For every runner, the running shoes are no doubt the most important gear to have. With the growing variety of brands and styles of this type of athletic shoes, the choice of proper shoes for running could be overwhelming at times. Buying great shoes for running can be made even more difficult due to a number of common myths and certain widely voiced opinions which are not based on actual facts. Here are a number of myths regarding running shoes which we think is time to be debunked:


  1. MYTH “For the best natural running experience choose barefoot shoes”

Although some fans of minimalist shoes stand firmly behind this opinion, in actuality minimalist running shoes are not as comfortable as the well cushioned running shoes, as they do not provide protection for the heels when you are running on uneven terrains, on stones and in cold or wet conditions. Also, many runners do not have well developed stabilizing muscles needed to keep the feet, ankles and knees safe from injuries due to the high impact caused by the fact that the minimalist shoes make runners land on the balls of their feet solely. This technique needs quite a bit of getting used to and training, so it is not recommended for all recreational runners. On the other hand, a pair of barefoot shoes can do wonders for training and improving your running technique when used for short runs. This is why, you may want to consider getting a pair for an occasional brief run, but stick to your cushioned and stable running shoes for your daily long runs.

  1. MYTH “Orthopedic insoles will resolve all your foot pain problems when running”

True, orthopedic insoles can do wonders for resolving a number of painful foot conditions, as they provide added stability to the feet, but will all your foot problems and pains be relieved by them fully? Actually, experts say that good quality running shoes should provide the proper cushioning and support to keep your feet aligned and provide the shock absorption necessary to keep you from injuring yourself when running. Using orthopedic insoles should be done only after a podiatrist has prescribed custom made ones to resolve foot problems which cannot otherwise be fixed. The inserts which your local athletic store is always trying to sell to you along with your running shoes are definitely not universal fix for all kinds of foot problems and pains. Usually, training and increasing your foot and leg strength, mobility and your overall running form should be a better solution for resolving minor foot problems and imbalances, instead of orthotic insoles.

  1. MYTH “Men’s and women’s running shoes differ only by style and color”
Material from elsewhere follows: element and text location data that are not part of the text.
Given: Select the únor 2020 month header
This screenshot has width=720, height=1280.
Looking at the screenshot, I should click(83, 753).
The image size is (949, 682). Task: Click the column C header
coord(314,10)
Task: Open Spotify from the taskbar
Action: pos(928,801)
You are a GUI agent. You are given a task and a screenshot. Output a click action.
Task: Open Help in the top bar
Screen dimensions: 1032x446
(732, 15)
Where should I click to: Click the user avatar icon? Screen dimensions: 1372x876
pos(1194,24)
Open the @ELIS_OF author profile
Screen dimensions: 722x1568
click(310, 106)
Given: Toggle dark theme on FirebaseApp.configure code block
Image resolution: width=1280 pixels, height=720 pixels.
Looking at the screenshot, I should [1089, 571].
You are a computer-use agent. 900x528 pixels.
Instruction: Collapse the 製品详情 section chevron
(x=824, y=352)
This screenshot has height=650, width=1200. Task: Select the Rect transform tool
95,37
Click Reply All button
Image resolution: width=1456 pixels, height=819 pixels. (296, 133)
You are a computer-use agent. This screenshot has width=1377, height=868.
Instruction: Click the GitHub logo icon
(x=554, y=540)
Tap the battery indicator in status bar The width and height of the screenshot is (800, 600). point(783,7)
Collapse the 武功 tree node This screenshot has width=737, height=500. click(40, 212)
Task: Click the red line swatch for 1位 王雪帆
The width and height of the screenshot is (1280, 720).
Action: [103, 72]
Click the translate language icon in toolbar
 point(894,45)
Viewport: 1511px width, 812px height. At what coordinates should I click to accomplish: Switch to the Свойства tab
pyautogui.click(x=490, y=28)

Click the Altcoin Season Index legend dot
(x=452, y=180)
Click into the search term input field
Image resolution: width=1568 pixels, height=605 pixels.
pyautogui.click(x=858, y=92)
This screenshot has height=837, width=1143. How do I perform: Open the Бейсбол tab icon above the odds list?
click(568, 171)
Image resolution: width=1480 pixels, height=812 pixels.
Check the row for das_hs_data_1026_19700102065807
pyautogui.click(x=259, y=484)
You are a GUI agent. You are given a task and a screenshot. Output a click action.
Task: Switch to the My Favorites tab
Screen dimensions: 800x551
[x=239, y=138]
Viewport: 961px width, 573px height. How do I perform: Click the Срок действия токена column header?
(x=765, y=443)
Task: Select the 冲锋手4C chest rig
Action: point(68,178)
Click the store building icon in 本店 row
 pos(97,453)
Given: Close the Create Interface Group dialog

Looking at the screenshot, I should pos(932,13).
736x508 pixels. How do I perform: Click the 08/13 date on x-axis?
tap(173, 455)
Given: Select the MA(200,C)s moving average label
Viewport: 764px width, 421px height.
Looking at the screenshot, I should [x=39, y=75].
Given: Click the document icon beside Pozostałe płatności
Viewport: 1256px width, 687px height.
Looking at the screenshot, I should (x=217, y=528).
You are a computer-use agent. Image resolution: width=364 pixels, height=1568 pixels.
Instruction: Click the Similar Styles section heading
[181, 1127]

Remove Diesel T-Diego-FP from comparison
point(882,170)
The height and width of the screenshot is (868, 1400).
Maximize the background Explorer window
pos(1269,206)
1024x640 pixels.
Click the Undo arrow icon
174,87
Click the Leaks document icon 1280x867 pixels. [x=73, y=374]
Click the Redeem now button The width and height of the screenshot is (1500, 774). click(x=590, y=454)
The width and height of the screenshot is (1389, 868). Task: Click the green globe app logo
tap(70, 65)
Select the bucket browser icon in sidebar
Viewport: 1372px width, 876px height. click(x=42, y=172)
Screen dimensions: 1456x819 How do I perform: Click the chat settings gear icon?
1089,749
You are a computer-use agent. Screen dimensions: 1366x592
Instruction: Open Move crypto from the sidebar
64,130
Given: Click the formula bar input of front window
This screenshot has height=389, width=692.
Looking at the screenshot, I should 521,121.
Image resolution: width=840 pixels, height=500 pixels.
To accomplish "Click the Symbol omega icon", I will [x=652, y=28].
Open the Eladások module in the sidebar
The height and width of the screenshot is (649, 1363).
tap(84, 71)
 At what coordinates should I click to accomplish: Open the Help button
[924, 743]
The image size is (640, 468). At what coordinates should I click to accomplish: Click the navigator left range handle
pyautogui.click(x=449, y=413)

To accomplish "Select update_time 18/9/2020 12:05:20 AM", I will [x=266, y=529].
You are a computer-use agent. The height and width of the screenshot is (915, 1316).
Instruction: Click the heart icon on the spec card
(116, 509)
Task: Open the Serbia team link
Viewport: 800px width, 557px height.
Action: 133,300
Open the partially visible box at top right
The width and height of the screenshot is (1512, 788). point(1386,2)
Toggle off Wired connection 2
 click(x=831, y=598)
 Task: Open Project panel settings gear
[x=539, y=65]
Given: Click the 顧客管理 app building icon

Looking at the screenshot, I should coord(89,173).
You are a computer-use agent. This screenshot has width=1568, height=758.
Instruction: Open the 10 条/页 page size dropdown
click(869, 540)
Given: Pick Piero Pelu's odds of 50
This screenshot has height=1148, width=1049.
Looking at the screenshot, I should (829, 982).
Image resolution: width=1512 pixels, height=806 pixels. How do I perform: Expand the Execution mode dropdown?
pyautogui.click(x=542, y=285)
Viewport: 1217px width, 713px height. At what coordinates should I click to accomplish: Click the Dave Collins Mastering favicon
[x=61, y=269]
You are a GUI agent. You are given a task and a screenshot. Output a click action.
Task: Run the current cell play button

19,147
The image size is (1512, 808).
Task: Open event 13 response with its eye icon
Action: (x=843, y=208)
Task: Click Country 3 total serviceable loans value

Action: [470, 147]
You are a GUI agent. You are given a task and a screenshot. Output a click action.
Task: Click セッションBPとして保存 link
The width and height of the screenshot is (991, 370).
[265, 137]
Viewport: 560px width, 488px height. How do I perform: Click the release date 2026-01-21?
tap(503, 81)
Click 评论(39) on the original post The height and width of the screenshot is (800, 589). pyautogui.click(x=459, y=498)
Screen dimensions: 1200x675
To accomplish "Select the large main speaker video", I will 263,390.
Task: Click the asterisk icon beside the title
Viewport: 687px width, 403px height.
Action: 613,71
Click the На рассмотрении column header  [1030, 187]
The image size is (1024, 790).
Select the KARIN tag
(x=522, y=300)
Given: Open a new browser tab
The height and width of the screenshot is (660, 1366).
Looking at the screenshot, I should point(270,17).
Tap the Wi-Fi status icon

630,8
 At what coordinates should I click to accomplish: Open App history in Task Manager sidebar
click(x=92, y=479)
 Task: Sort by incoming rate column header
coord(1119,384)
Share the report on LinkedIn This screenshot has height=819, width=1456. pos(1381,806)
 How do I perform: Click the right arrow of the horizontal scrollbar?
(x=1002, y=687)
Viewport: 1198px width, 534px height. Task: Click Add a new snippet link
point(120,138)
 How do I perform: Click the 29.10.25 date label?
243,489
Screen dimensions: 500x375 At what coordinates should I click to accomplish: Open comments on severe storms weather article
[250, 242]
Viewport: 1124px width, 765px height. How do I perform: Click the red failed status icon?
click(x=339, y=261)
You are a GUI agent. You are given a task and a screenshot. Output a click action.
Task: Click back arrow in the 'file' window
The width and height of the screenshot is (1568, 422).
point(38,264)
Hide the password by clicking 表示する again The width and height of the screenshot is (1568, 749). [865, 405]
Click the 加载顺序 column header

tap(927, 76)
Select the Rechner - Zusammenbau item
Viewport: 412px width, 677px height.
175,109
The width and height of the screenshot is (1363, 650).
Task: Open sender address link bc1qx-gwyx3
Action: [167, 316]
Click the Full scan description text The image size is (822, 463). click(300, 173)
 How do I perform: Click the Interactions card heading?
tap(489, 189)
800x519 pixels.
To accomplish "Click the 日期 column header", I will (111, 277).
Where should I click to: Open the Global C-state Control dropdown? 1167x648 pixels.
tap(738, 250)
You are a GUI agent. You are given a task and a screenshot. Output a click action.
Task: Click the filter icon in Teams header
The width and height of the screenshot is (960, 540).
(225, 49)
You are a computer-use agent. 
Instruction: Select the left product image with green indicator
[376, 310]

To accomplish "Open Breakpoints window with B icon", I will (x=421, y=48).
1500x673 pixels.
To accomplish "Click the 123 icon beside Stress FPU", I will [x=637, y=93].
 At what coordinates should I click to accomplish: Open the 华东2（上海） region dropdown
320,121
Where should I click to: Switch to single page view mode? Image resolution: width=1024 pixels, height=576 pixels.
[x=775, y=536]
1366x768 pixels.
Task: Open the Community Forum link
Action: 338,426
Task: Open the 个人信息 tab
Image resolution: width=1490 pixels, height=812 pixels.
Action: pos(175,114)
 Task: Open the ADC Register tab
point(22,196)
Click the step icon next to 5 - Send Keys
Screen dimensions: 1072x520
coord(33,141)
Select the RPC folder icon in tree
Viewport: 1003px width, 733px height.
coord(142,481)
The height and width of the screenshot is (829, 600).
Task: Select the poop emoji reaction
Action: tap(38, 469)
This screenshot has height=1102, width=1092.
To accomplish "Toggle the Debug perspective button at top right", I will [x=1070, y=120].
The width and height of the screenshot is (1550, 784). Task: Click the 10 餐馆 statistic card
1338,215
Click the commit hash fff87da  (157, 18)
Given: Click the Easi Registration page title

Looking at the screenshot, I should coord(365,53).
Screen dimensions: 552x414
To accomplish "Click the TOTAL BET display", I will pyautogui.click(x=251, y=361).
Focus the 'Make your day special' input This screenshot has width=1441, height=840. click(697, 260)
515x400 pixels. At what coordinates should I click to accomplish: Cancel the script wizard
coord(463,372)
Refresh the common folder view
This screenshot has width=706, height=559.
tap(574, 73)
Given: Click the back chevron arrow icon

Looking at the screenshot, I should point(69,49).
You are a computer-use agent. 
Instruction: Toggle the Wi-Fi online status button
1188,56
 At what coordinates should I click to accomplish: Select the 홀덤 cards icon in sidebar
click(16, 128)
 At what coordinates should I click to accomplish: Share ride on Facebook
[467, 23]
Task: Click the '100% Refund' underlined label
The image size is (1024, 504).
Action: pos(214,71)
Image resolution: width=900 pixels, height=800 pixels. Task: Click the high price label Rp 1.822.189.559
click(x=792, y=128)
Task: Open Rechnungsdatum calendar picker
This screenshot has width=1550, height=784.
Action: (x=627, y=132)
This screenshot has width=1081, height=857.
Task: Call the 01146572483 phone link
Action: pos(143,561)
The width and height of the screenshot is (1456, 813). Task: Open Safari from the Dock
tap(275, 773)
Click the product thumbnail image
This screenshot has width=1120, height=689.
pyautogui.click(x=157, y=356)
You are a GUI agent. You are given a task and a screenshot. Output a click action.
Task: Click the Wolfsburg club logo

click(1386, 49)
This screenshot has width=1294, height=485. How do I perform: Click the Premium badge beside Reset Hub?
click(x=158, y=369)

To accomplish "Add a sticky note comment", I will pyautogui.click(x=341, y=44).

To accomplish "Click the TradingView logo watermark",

You may think that manufacturers release male and female versions of their athletic shoes with just aesthetics in mind, but the truth is that the female and male feet are quite different, not only in size but in shape as well. Women in general have narrower heels, smaller and more flexible feet which take up less space. Also, women are usually lighter than men and have different motor control. All these differences are taken into account when the sports footwear manufacturers design and make the gender specific running shoes they make. Women’s running shoes are usually narrower, lighter and more flexible than the versions for men. Also, the cushioning, the fit and the construction itself are made to fit the specific motion type and body size of women.

So, there are actually some serious differences between running shoes for women and men, even though they may carry the same brand and style name. But even so, if a lady has wider feet or feels more comfortable in running shoes made for men it is a matter of personal choice for her to choose to buy and run in them!

  1. MYTH “Stability running shoes are better for the leg joints and can resolve orthopedic issues”

Due to the fact that we wear cushioned and sturdy shoes in our everyday life as well as for running, our feet and legs have lost the natural ability to run barefoot. The more stability the shoes provide, the less effort is made by the muscles of the feet and legs, which actually hinders our fitness level. True, stability shoes are excellent for endurance runners whose muscles need added stability during the long run, as well as for runners with serious misalignment issues in the feet, but they are not better for the leg joints. They can actually hinder the training process for the legs and muscles when running.

  1. MYTH “Runners must have several pairs of running shoes”

True, wearing different types of running shoes for different runs and training sessions does help train different motor skills and can help the overall performance, but you don’t need more than two pairs of different running shoes at a time to be a good runner. Get two different pairs and wear them for different conditions, lengths and types of running, and you will increase the strength of your muscles, joints, tendons and ligaments. But two at a time is enough!

  1. MYTH “Gait analysis done on a treadmill is very precise and can help you choose the perfect shoe type”

Actually, the way you run on a treadmill is very different than how you run outdoors on different terrains and elevations. So, analyze your gait type while running outside, if you are an outdoor runner if you want to get the proper type of running shoes.

  1. MYTH “Lighter shoes make running faster”

If you are a very well trained runner in excellent form, this running shoe myth could be true for you, but for recreational runners who are not in such good form, light running shoes can actually be dangerous and can hinder their performance on the track. The stability provided by heavier running shoes is the better option for runners who are not in top form or for newbies.